# Excerpted passage
Instant Pot Bread

This Instant Pot rustic bread is one of those recipes that will win you over with its simplicity. Just four pantry staples transform into a gorgeous loaf with a crackly crust and a soft, chewy center. I started using my Instant Pot to proof dough on a busy weekday afternoon—and I haven’t looked back since. It gives the dough the gentle, steady warmth it needs without waiting forever.

Instant Pot Bread

If you love baking but don’t have hours to spare for multiple rises, you’ll appreciate this trick as much as I do.

Why I Started Proofing Bread in My Instant Pot

I’ll be honest: I didn’t even think about using my Instant Pot for bread until a friend casually mentioned it over coffee. My first reaction was skepticism—I’d always done my no-knead dough the traditional way with a long, overnight rise.

But the promise of fresh bread on the table in a fraction of the time was too tempting to ignore. The first time I proofed dough in the Instant Pot, I was stunned at how evenly and quickly it rose. It had those beautiful bubbles on top and the same chewy interior I loved from my slow-rise recipe.

My family devoured that first loaf with butter, and it’s been a regular in our house ever since.

Ingredients You’ll Need

Let’s talk about what you actually need here: just four basic ingredients (plus one optional for brushing on top).

  • Flour – I use all-purpose flour for this, and it works beautifully.
  • Yeast – Rapid Rise Yeast is my go-to for this recipe.
  • Salt – For flavor, don’t skip it.
  • Water – Warm, around 105–110°F.

Optional: Olive oil for brushing the top before baking. I like to finish with a sprinkle of coarse salt for extra crunch.

# Data lines
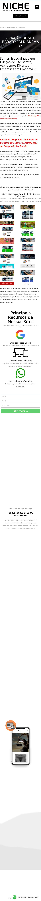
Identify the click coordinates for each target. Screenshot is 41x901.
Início (1, 27)
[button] (37, 7)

# Given request
Reproduce the Instant Pot bread recipe above in full, word for word, from its first heading through the optional note on olive oil and coarse salt.

# Full response
Instant Pot Bread

This Instant Pot rustic bread is one of those recipes that will win you over with its simplicity. Just four pantry staples transform into a gorgeous loaf with a crackly crust and a soft, chewy center. I started using my Instant Pot to proof dough on a busy weekday afternoon—and I haven’t looked back since. It gives the dough the gentle, steady warmth it needs without waiting forever.

Instant Pot Bread

If you love baking but don’t have hours to spare for multiple rises, you’ll appreciate this trick as much as I do.

Why I Started Proofing Bread in My Instant Pot

I’ll be honest: I didn’t even think about using my Instant Pot for bread until a friend casually mentioned it over coffee. My first reaction was skepticism—I’d always done my no-knead dough the traditional way with a long, overnight rise.

But the promise of fresh bread on the table in a fraction of the time was too tempting to ignore. The first time I proofed dough in the Instant Pot, I was stunned at how evenly and quickly it rose. It had those beautiful bubbles on top and the same chewy interior I loved from my slow-rise recipe.

My family devoured that first loaf with butter, and it’s been a regular in our house ever since.

Ingredients You’ll Need

Let’s talk about what you actually need here: just four basic ingredients (plus one optional for brushing on top).

  • Flour – I use all-purpose flour for this, and it works beautifully.
  • Yeast – Rapid Rise Yeast is my go-to for this recipe.
  • Salt – For flavor, don’t skip it.
  • Water – Warm, around 105–110°F.

Optional: Olive oil for brushing the top before baking. I like to finish with a sprinkle of coarse salt for extra crunch.